Qualche tempo dopo, a partire dagli anni ’90, la filosofa femminista Judith Butler evidenziò come le parole agissero nella definizione di una specifica costruzione sociale, quella del maschile e del femminile. Il risultato fu quello di una rappresentazione negoziata e socialmente determinata dell’identità di genere. Questa volta era la stessa categoria del genere ad assumere una connotazione performativa, coincidendo con una serie di atti non esclusivamente linguistici espressi, interpretati ed incorporati dagli attori sociali. In questo quadro teorico, il tema del corpo e di come questo potesse essere linguisticamente rappresentato, costituì uno dei nodi centrali del ragionamento di Butler. Il corpo, infatti, appariva come parte integrante del processo di costruzione sociale del genere in quanto detto e agito, descritto e attivato nei diversi momenti e luoghi dell’esperienza quotidiana. La performatività si manifestava esattamente nel dire degli uomini e delle donne nella vita quotidiana, nella ripetizione nel tempo di questa rappresentazione culturale e sociale di come gli uomini e le donne sono e si comportano.
Più recentemente, a partire dal corpo e dalla sua materialità, sono state elaborate e teorizzate nuove rimodulazioni del rapporto fra performatività e genere. Annemarie Mol, ad esempio, evidenzia il ruolo del corpo nel supportare attivamente la costruzione sociale delle identità di genere associandosi ai discorsi, contribuendo ad attivare specifiche configurazioni socio-materiali. Queste argomentazioni vengono sviluppate all’interno di un campo disciplinare relativamente giovane, quello degli studi di scienze e tecnologie di cui Mol è una delle più autorevoli esponenti.
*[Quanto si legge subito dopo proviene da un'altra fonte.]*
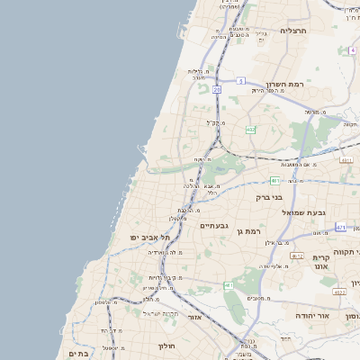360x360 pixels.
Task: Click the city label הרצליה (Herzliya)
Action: click(x=293, y=31)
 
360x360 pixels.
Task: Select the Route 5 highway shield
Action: click(x=241, y=81)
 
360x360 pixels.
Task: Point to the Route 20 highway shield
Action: click(x=218, y=90)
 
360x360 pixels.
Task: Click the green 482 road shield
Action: click(x=250, y=130)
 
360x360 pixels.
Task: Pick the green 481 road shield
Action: click(x=274, y=180)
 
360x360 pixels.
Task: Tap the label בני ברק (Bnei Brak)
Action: click(x=269, y=196)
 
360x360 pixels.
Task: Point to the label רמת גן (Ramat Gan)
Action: click(x=248, y=231)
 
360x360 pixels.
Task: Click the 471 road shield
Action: click(x=340, y=228)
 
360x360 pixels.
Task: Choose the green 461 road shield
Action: click(x=229, y=285)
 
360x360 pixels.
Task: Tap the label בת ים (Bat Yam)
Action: click(x=78, y=354)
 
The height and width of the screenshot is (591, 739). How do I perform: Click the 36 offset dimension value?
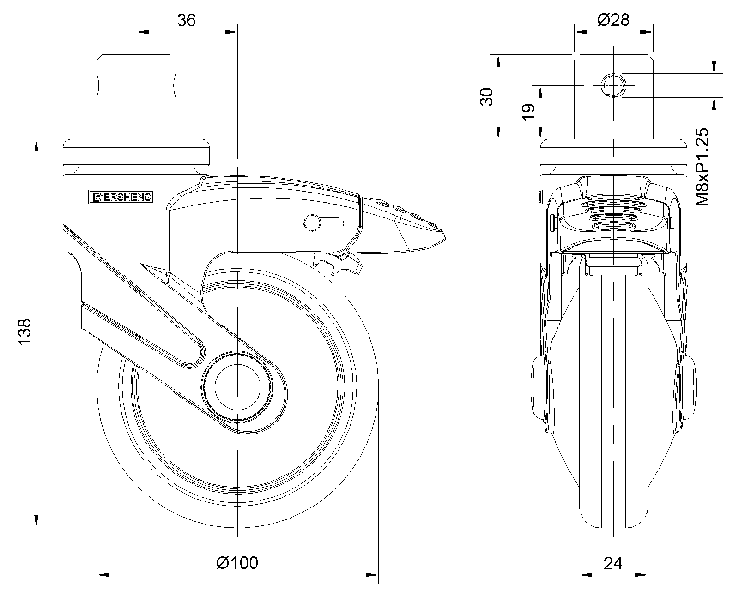pyautogui.click(x=187, y=20)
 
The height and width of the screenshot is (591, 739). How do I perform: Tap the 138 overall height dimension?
pyautogui.click(x=25, y=332)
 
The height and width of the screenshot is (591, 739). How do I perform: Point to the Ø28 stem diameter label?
pyautogui.click(x=613, y=20)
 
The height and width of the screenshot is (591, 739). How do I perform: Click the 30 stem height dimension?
pyautogui.click(x=486, y=97)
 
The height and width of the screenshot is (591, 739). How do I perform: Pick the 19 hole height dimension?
pyautogui.click(x=528, y=112)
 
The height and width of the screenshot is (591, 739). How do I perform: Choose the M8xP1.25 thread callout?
pyautogui.click(x=702, y=167)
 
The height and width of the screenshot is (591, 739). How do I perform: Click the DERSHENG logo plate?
pyautogui.click(x=121, y=197)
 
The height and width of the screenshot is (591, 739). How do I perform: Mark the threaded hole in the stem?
pyautogui.click(x=613, y=85)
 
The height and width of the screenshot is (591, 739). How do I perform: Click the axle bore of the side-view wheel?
pyautogui.click(x=237, y=387)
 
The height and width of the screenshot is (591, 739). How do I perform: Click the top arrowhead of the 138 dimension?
pyautogui.click(x=36, y=145)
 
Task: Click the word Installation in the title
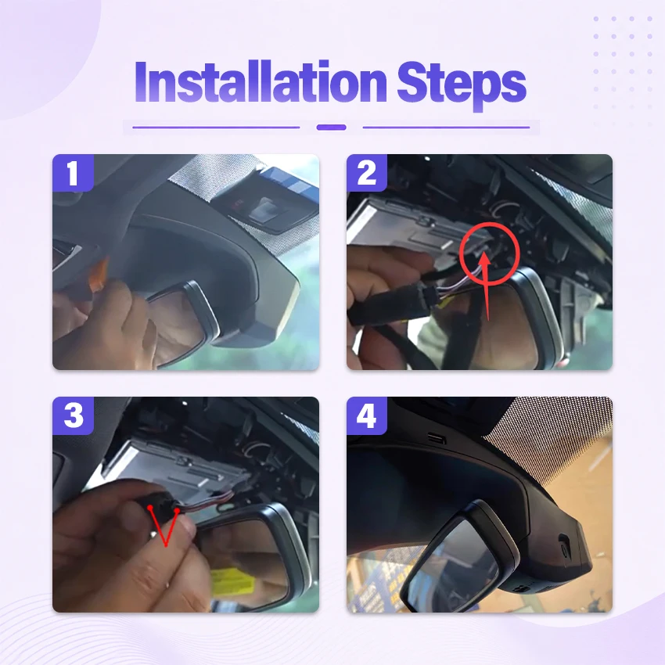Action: (261, 82)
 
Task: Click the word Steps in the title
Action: (462, 84)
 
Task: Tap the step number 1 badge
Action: (73, 173)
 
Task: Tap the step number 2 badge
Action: (367, 173)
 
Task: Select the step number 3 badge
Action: (73, 415)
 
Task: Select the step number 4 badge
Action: (367, 415)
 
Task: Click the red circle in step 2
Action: (461, 254)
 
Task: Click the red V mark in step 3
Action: (164, 526)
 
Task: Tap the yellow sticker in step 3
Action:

"Una vagina o un pene non devono necessariamente determinare l’essenza dell’identità di genere per essere significativi nella rappresentazione di se stessi in quanto donna o uomo. Fino a che punto siano rilevanti dipende dalla scena. Per strada non c’è bisogno di un pene per performare la mascolinità. Mentre è molto utile nella doccia condivisa di una piscina. Lì i genitali ci sono, sono in scena"[2]
Questo stralcio, provocatorio ed efficace al tempo stesso, è contenuto in un libro nel quale la studiosa restituisce, argomentandoli, i risultati del proprio lavoro etnografico sulle pratiche scientifiche di tipo diagnostico nel campo dell’arteriosclerosi. Le pagine descrivono in maniera dettagliata i modi in cui i corpi e la scienza medica si incontrano e le diverse dinamiche performative che di volta in volta possono manifestarsi. La materialità conquista una scena di primo piano e affianca l’attore esperto nella definizione della realtà (il titolo del volume è esplicito in tal senso: The body multiple. Ontology in medical practice). Guardare al corpo, e a come questo partecipa nel riconoscimento del maschile e del femminile, consente di mettere definitivamente in discussione l’idea che esista un’essenza naturale alla base del genere. Piuttosto la sfera naturale (biologica) e quella culturale (della rappresentazione sociale) contribuiscono insieme a performare il genere.
Gli studi sviluppati nell’ambito degli studi di scienza e tecnologia aprono ad altre dimensioni analitiche e complicano lo scenario. Karen Barad ridimensiona ulteriormente il potere di definizione della realtà da parte del linguaggio decentrando la capacità umana di agire sino ad attribuire alla performatività una natura che lei stessa definisce post-umana (Barad 2003). Barad nega che il linguaggio degli uomini possieda in sé il potere di rappresentare la realtà delle cose in maniera autonoma dalla realtà stessa. La concezione asimmetrica del rapporto fra il domino delle parole e quello della realtà 'reale', afferma Barad, è il risultato di una specifica acquisizione epistemologica ed ontologica di tipo storico-sociale e non deve essere confusa con un’inevitabile operazione logica necessaria alla speculazione scientifica. Un’alternativa può essere quella di vedere come le cose e le persone co-costruiscano la realtà. Su questo punto Barad richiama oltre a Butler un’altra importante studiosa di 'questioni di genere', Donna Haraway. Entrambe, infatti, evidenziano l’importanza di guardare al modo attraverso cui i soggetti diventano corpi culturalmente connotati (Haraway 1997), ovviamente anche in termini di genere. Questo processo performativo che associa i soggetti e le entità materiali, le parole e le cose, è un processo profondamente politico.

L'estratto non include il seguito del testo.